-- PROBLEM --
Take the line with "This screenshot has width=706, height=1568." and every line after it, through the end of the listing, and give them again exactly, pictures excluded.

-=-=-=-=-

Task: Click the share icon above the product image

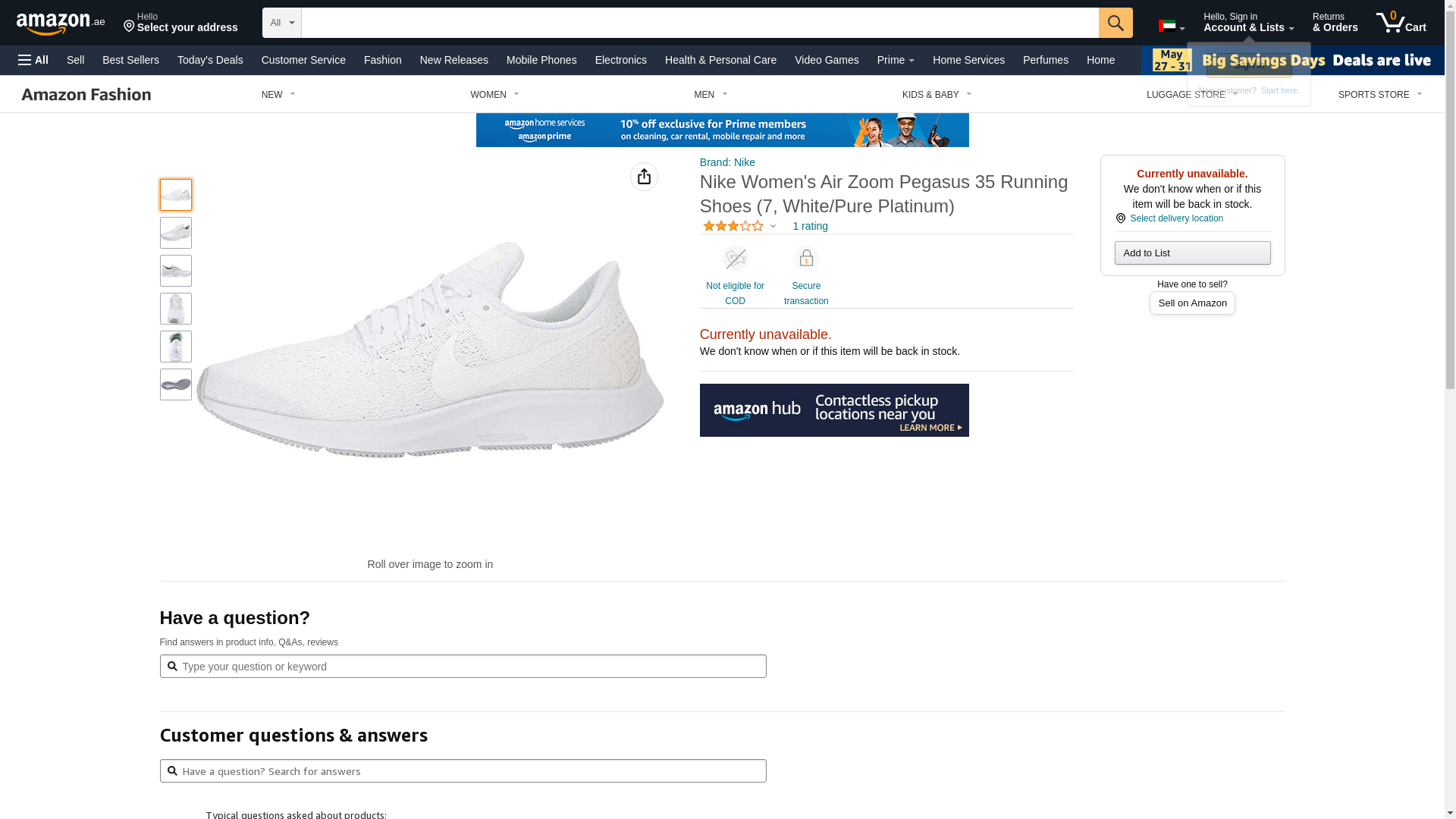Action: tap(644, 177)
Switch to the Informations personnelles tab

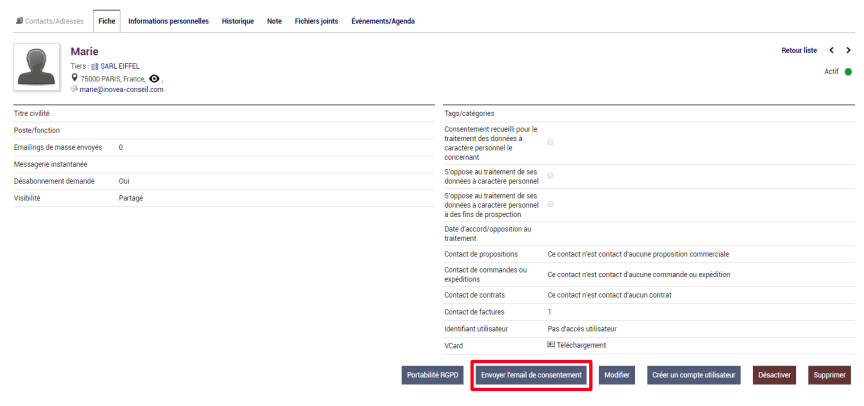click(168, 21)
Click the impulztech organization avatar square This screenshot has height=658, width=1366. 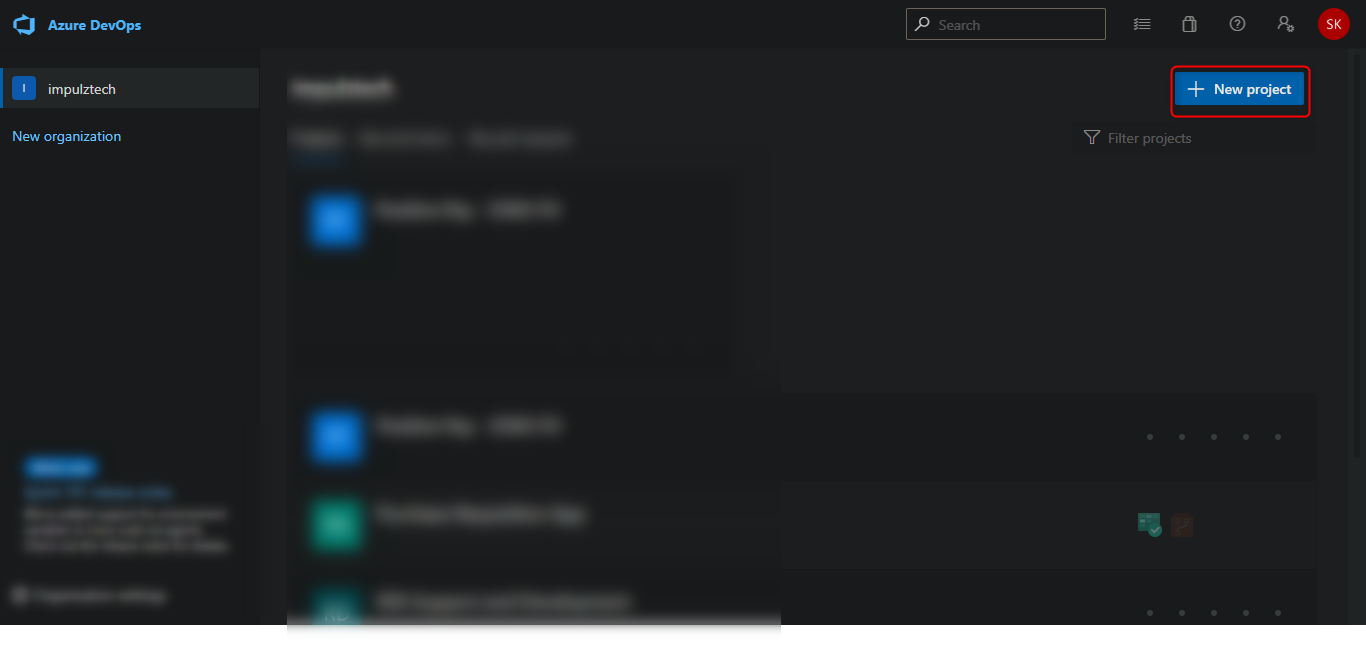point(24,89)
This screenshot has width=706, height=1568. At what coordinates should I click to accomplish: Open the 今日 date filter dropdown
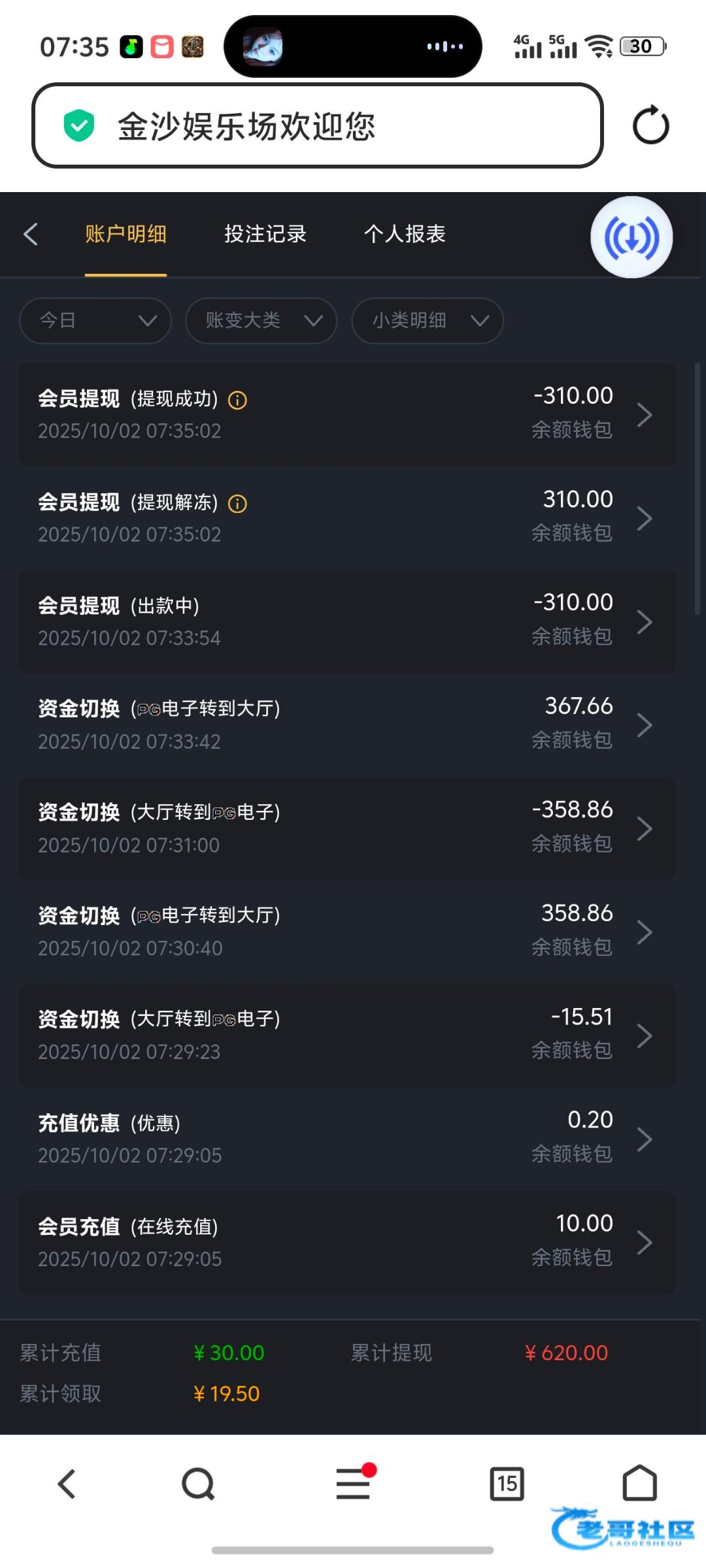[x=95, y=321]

-=-=-=-=-

-- EXERCISE RESPONSE --
This screenshot has width=706, height=1568. At what coordinates should I click to accomplish: Open the 今日 date filter dropdown
[x=95, y=321]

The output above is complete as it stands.